To retexturize this flattened landscape, we recommend that data scientists probe appropriateness and complex potential harms using two lenses directly inspired by ethnography. First, data scientists can learn from ethnographers’ contextual sensitivity and experience helping research subjects interpret research participation by reflecting on
Awareness
Supporting awareness of datafication begins with reflection on the nature of the communications or traces being used for research. We map awareness of pervasive data to two spectra based on how digital traces are created: traces created in private to public settings, and traces created by intentional to automatic means. Private, intentional data trails are “secrets”: for example, texts to a spouse or family photos. People are aware they are creating communications or documentation, and also make conscious efforts not to share them widely. Public, intentional data trails are “broadcasts”: for example, tweets. People are aware they are creating communication or documentation and purposefully share them widely, even if they may not understand the extent of their reach (Proferes, 2017). Private, automatic data trails are “espionage”: communications or documentation created without human intervention or awareness and not widely shared. Examples include the data collected by a DVR, smart fridge, or thermostat. “Espionage” data can also include geolocation or telemetry data collected as part of the normal functioning of devices like smartphones. Though users may be aware of functions that require such documentation, they may not know the extent to which it is being collected (Hannay and Baatard, 2011). Finally, public automatic data can be thought of as “exhaust”: documentation captured in public that individuals are not aware they are putting out into the world. Examples are CCTV camera recordings or satellite images of a home.
We recommend that researchers reflect on where their data-gathering methods fall on the private/public and automatic/intentional spectra (Figure 1) and use this reflection as a guide for considering both awareness and power implications of their research. Researchers using “broadcasts” should consider that while participants were likely aware of creating a communication, they may not be aware of its potential for use in research. Crucially, using “public” data does not automatically relieve the researcher from considerations of participant awareness, because awareness of creation is not necessarily awareness of research use. Data scientists using “espionage” have an even higher bar to clear, as they need to make participants aware of both the existence of a data trace as well as its use for research.

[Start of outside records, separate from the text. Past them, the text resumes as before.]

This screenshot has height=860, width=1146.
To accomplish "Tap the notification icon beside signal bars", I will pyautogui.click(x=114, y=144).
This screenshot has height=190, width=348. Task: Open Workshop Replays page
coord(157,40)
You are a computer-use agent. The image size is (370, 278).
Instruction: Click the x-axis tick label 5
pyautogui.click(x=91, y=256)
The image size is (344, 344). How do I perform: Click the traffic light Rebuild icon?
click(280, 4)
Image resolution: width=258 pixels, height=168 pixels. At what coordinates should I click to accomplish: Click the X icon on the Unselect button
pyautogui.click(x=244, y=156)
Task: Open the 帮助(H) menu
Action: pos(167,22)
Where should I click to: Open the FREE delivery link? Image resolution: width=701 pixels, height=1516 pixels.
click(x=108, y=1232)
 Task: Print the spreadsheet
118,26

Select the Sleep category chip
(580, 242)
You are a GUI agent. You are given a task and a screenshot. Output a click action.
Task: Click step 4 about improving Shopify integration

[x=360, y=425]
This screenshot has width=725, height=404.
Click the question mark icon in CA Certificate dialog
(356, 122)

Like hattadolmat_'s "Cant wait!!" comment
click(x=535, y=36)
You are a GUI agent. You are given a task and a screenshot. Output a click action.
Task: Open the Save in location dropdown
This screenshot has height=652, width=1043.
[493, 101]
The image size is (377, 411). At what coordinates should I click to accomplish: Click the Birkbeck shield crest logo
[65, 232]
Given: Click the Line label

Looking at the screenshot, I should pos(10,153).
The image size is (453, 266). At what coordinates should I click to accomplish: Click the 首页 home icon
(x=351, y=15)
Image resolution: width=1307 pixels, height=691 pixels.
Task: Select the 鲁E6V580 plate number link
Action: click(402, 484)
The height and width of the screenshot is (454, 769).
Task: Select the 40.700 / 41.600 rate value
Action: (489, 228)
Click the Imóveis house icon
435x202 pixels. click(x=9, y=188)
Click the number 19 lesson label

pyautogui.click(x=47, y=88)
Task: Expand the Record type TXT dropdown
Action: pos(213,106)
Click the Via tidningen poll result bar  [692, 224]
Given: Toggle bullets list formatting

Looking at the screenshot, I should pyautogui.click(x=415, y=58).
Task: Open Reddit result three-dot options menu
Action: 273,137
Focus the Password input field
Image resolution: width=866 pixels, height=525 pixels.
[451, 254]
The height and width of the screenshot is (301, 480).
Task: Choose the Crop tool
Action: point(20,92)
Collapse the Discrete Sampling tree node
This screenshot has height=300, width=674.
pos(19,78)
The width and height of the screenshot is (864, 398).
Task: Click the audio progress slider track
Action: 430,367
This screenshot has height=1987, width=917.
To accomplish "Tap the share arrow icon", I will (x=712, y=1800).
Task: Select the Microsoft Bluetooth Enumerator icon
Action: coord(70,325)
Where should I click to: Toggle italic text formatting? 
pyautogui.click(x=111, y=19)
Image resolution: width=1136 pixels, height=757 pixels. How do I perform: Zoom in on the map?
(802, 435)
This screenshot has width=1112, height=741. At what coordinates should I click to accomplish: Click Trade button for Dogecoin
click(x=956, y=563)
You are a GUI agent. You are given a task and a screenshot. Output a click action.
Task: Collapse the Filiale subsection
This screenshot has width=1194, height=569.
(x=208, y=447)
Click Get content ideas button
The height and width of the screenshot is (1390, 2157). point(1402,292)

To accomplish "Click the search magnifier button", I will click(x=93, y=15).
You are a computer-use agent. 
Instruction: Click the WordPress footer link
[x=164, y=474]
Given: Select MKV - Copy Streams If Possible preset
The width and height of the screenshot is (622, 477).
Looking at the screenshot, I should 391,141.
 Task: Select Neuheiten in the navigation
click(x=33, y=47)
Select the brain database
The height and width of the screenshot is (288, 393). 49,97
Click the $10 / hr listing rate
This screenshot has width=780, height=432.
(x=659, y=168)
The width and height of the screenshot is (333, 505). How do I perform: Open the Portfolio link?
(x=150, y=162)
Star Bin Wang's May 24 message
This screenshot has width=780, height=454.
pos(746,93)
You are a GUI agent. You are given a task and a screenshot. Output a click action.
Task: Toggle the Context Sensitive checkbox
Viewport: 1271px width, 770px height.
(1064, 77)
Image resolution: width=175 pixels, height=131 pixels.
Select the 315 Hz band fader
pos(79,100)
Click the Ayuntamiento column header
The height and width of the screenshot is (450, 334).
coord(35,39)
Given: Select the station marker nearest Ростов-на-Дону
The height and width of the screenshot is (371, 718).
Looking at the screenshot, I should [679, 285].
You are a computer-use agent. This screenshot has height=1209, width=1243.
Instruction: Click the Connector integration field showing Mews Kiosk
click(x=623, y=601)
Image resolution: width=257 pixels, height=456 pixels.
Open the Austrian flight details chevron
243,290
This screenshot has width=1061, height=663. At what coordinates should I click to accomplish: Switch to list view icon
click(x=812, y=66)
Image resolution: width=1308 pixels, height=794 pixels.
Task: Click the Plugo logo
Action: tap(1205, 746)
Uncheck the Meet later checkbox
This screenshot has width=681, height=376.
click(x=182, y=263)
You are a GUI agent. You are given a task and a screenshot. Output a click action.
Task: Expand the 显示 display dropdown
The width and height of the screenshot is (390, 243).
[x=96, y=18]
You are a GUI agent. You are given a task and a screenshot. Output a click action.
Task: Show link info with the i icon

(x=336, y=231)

Spectra of data awareness.
Meaningful informed consent is one standard for raising data subjects’ awareness of research. But for pervasive data researchers who can't secure meaningful consent because of scale, pervasiveness, or other issues, adaptations of entrée and participant checking should evolve with the field. As a starting point, they might include website pop-ups, such as those used as part of GDPR notification requirements, that explain the research, risk to participants, and allow potential subjects to opt out. Another way to build awareness is to increase research subjects’ participation in the research. Increasing participation will require researchers to think about what participation looks like for the community or population they study (Sloane et al., 2020). Defining a community or population encourages researchers to resist universalizing data science findings, instead paying particular attention to who is and who is not included in the data under analysis (Costanza-Chock, 2018; Hargittai, 2015). Participatory action research (Khanlou and Peter, 2005) has grappled extensively with questions of participation, motivation, and accessibility, and can guide data scientists on challenging questions such as how to define a community, how to structure participation, and how to ensure representation of stakeholders across a community.
Power
Pervasive data researchers and the institutions that support them should also explicitly consider power relations and representational justice: they must consider the appropriateness of converting digital traces into research data, much as ethnographers have learned to consider when and if they should exert their power to transform particular groups into research subjects. However, just as with awareness, pervasive data researchers face an additional challenge. Ethnographers often experience both the power and vulnerability of their participants because of the embodied, affective experiences of being in the field (Ceglowski, 2002). Researchers who have collected or acquired datasets without direct contact with participants do not have this embodied experience as a reminder or cue.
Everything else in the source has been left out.